Use of the fusion protein of any one of claims 28-38, the nucleic acid molecule or molecules of claim 41, the vector or vectors of claim 42, the cell of claim 43, the protein conjugate of claim 39, the pharmaceutical molecule of claim 40, or the pharmaceutical composition of claim 44 in manufacture of a medicament for preventing and/or treating a disease, wherein said medicament has neuroprotective effects.
The use of claim 46, wherein said disease comprises a neurodegenerative disease, cerebrovascular disease, mental disorder, CNS regulating metabolic or endocrine disease.
The use of any one of claims 46-47, wherein said neurodegenerative disease comprises Alzheimer's disease, Parkinson's disease, and/or Amyotrophic Lateral Sclerosis, said cerebrovascular disease comprises stroke, said mental disorder comprises Depression, and/or Schizophrenia, said CNS regulating metabolic or endocrine disease comprises Obesity, and/or Pituitary dwarfism.
A method for preventing and/or treating a disease, comprising administering the fusion protein any one of claims 28-38, the nucleic acid molecule or molecules of claim 41, the vector or vectors of claim 42, the cell of claim 43, the protein conjugate of claim 39, the pharmaceutical molecule of claim 40, or the pharmaceutical composition of claim 44 to a subject in need thereof.
The method of claim 49, wherein said disease comprises a neurodegenerative disease, cerebrovascular disease, mental disorder, CNS regulating metabolic or endocrine disease.
The method of any one of claims 49-50, wherein said neurodegenerative disease comprises Alzheimer's disease, Parkinson's disease, and/or Amyotrophic Lateral Sclerosis, said cerebrovascular disease comprises stroke, said mental disorder comprises Depression, and/or Schizophrenia, said CNS regulating metabolic or endocrine disease comprises Obesity, and/or Pituitary dwarfism.
The fusion protein any one of claims 28-38, the nucleic acid molecule or molecules of claim 41, the vector or vectors of claim 42, the cell of claim 43, the protein conjugate of claim 39, the pharmaceutical molecule of claim 40, or the pharmaceutical composition of claim 44, for use in preventing and/or treating a disease.

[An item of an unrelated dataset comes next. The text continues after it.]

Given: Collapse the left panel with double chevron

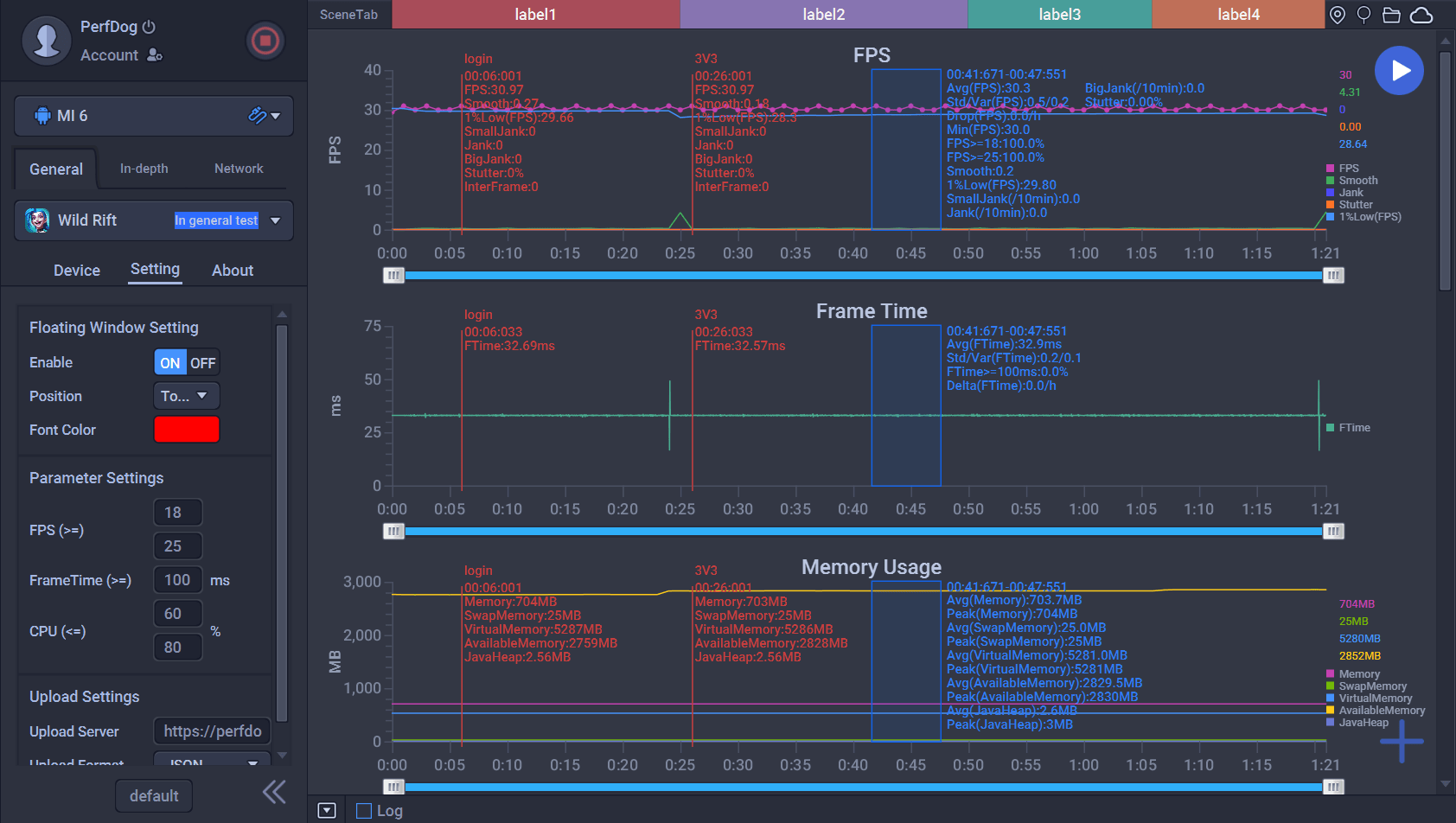Looking at the screenshot, I should [x=274, y=792].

The fusion protein, the nucleic acid molecule or molecules, the vector or vectors, the cell, the protein conjugate, the pharmaceutical molecule or the pharmaceutical composition of claim 52, wherein said disease comprises a neurodegenerative disease, cerebrovascular disease, mental disorder, CNS regulating metabolic or endocrine disease.
The fusion protein, the nucleic acid molecule or molecules, the vector or vectors, the cell, the protein conjugate, or the pharmaceutical composition of any one of claims 52-53, wherein said neurodegenerative disease comprises Alzheimer's disease, Parkinson's disease, and/or Amyotrophic Lateral Sclerosis, said cerebrovascular disease comprises stroke, said mental disorder comprises Depression, and/or Schizophrenia, said CNS regulating metabolic or endocrine disease comprises Obesity, and/or Pituitary dwarfism.